┌──

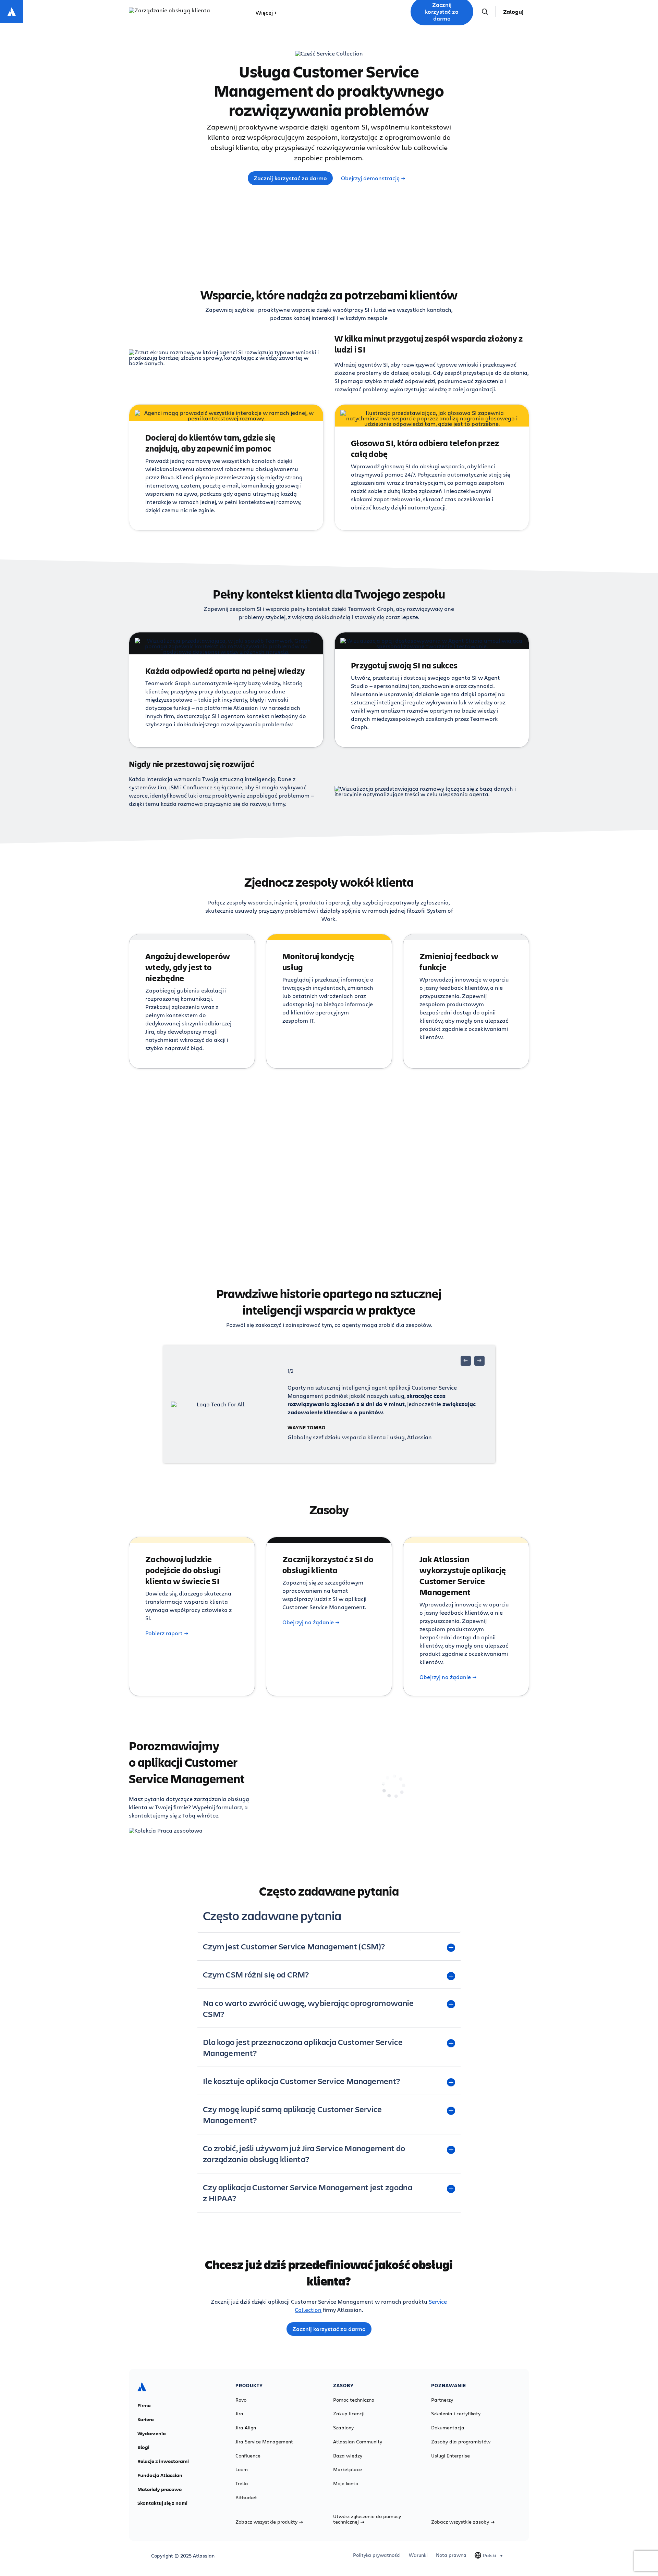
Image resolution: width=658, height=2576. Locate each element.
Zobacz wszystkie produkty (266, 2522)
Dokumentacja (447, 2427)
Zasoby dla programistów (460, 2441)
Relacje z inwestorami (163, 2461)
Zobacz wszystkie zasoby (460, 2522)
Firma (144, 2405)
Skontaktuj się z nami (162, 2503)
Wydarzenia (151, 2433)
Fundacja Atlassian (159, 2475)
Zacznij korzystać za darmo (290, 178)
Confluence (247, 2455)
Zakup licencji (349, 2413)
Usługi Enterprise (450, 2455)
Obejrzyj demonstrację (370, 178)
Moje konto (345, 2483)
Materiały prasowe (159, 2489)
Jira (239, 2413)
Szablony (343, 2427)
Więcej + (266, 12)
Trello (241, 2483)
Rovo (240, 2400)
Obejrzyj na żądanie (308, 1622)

└──

* About this exercise
Take the records from their first line through the line containing "Zakup licencji (349, 2413)" and please return exactly those lines, both ends included, minus the pictures.

* Response area
Image resolution: width=658, height=2576. Locate each element.
Zobacz wszystkie produkty (266, 2522)
Dokumentacja (447, 2427)
Zasoby dla programistów (460, 2441)
Relacje z inwestorami (163, 2461)
Zobacz wszystkie zasoby (460, 2522)
Firma (144, 2405)
Skontaktuj się z nami (162, 2503)
Wydarzenia (151, 2433)
Fundacja Atlassian (159, 2475)
Zacznij korzystać za darmo (290, 178)
Confluence (247, 2455)
Zakup licencji (349, 2413)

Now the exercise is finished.